Ébano no es un libro más sobre África: es un fresco inmenso desde África. Para escribirlo Kapuciski no visitó el continente: se mudó a él, y esa mudanza le cambió para siempre. A las orillas de los caminos de tierra roja se fijó en todo lo que un «enviado especial» pasa por alto: las prisas de la descolonización atropellada; la marcha incesante y con lo puesto del gentío; los retablos profundamente humanos que una y otra vez se arman y desarman en las cunetas de la Historia.
Sus crónicas a pie de calle y carretera se empaparon de ese feeling profundo del continente que olemos y casi palpamos al leerlas: la impresión simultánea de movimiento perpetuo y de permanencia nómada, esa convivencia de lo efímero y lo ancestral que cuestiona valores que en Occidente creemos sólidos como la roca.

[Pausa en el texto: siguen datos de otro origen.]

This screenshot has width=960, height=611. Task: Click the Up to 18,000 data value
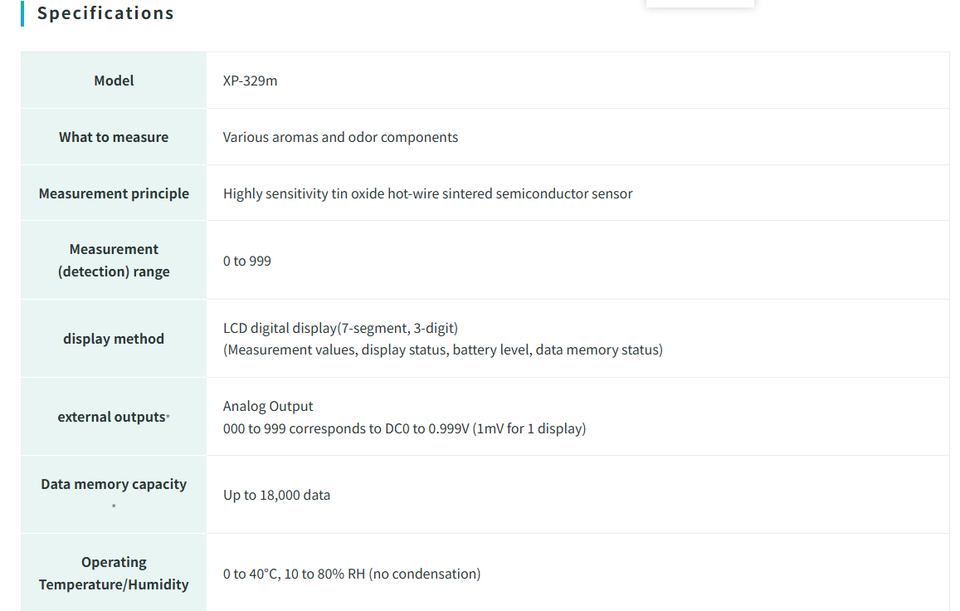276,495
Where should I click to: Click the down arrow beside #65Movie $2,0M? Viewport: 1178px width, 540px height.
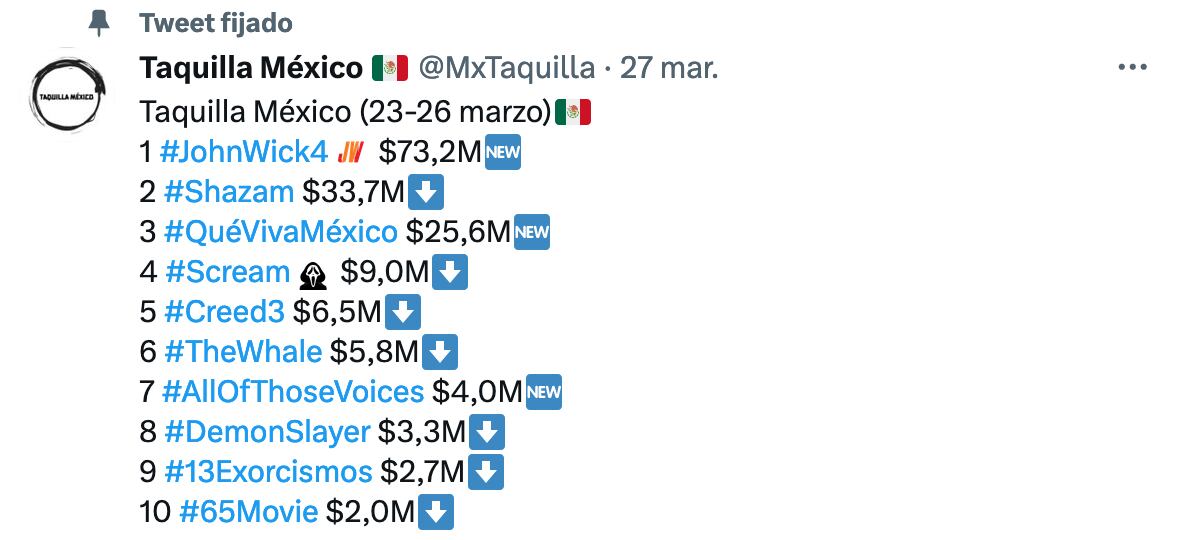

Ébano pasaba de mano en mano entre la pequeña colonia de expatriados de Malabo, en Guinea Ecuatorial, donde a los veintipocos viví y trabajé como profesor. Nunca se me olvidó la irritación de Kapuciski ante quienes al regresar a sus países «presumían de haber vivido en África, a la cual no habían visto en absoluto». Me impresionó tanto como el reproche que me hizo un alumno: «Los blancos siempre venís a explicarnos cómo somos»; o cómo la advertencia de un viejo misionero: «África trata mal a quien viene huyendo.» Kapuciski nunca cayó en ninguna de esas torpezas, y por eso Ébano sigue siendo un bosquejo cabal, sereno y acertado de todo un continente.